The function finding the key columns:

fun findKeyColumns(cfg: Config, tableName: String): Map<String, ConfigObject> {
    return cfg.nested(tableName).value("columns").asObjectList()
            .map { it.keys.single() to it.value(it.keys.single()).asObject() }
            .filter {
                it.second.value("key").asBoolean(false)
            }
            .toMap()
}

Here is full unit test for this:

// from https://mcmap.net/q/1946645/-reading-and-processing-hocon-in-kotlin
@Test fun testFromSo37092808() {
    // === mocked configuration file

    val cfg = loadConfig(StringAsConfig("""
            products: {
              columns: [
                { item: { type: integer, key: true, null: false } }
                { desc: { type: varchar, length: 64 } }
                { quantity: { type: integer, null: false } }
                { price: { type: decimal, precision: 14, scale: 3 } }
              ]
            }
          """))

    // === function to find which columns are key columns

    fun findKeyColumns(cfg: Config, tableName: String): Map<String, ConfigObject> {
        return cfg.nested(tableName).value("columns").asObjectList()
                .map { it.keys.single() to it.value(it.keys.single()).asObject() }
                .filter {
                    it.second.value("key").asBoolean(false)
                }
                .toMap()
    }

    // === sample usage

    val productKeys = findKeyColumns(cfg, "products")

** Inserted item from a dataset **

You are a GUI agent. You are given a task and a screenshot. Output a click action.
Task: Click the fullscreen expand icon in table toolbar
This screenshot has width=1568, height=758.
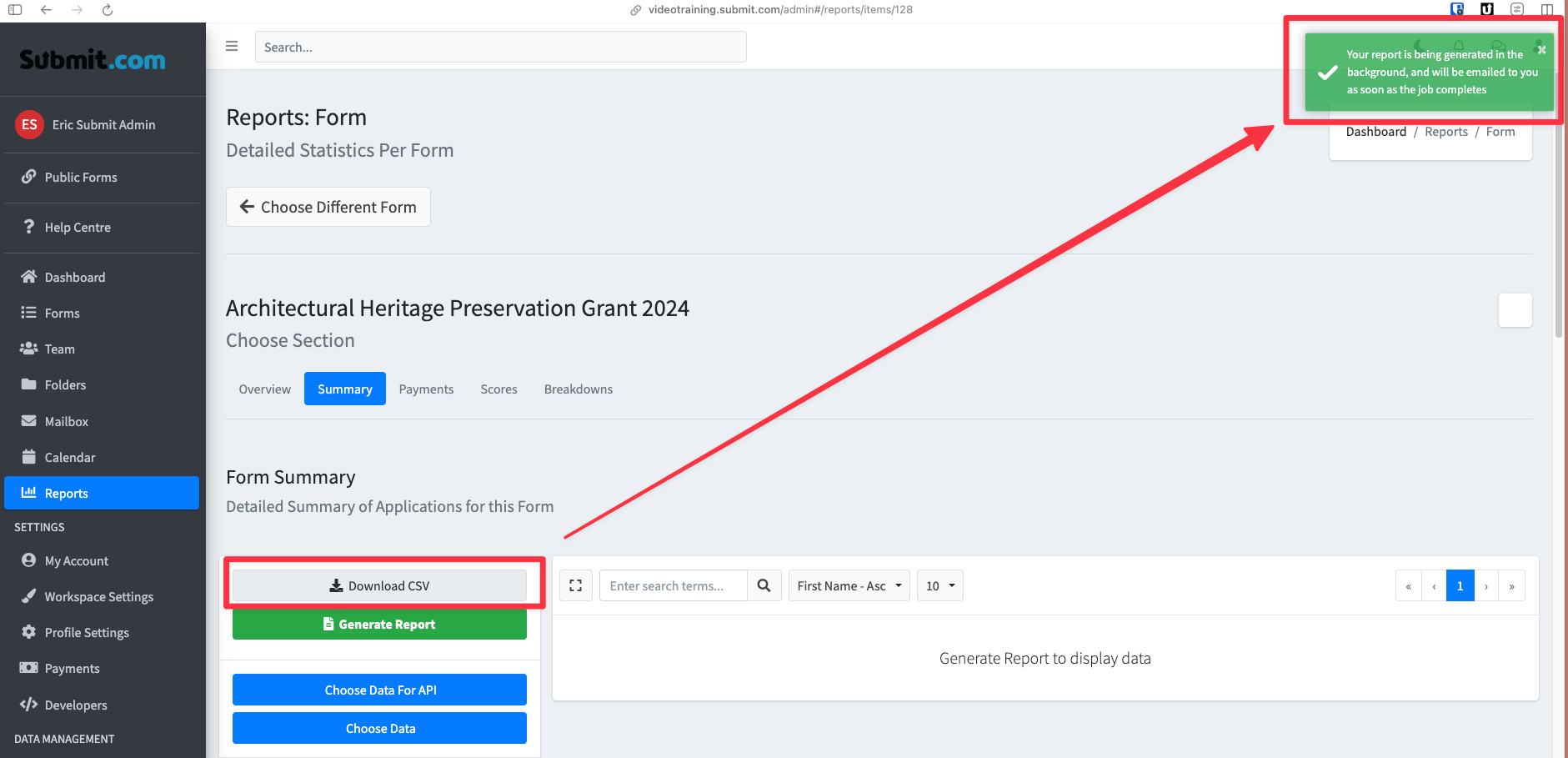(x=575, y=586)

    // we only have 1 in the test data, so grab the name and the values
    val onlyColumnName = productKeys.entries.first().key
    val onlyColumnObj = productKeys.entries.first().value

    assertEquals ("item", onlyColumnName)
    assertEquals (true, onlyColumnObj.value("key").asBoolean())
    assertEquals ("integer", onlyColumnObj.value("type").asString())
    assertEquals (false, onlyColumnObj.value("null").asBoolean())
}

You could return a Map as above, or a list of Pair for the column name to settings mapping since the column name is not inside of its settings.

The design of the configuration file could also be changed to make the processing of the configuration more simple (i.e. the name of the table inside its configuration object, rather than as a left-side key. Same for column names, add into the object and not as a left-side key.)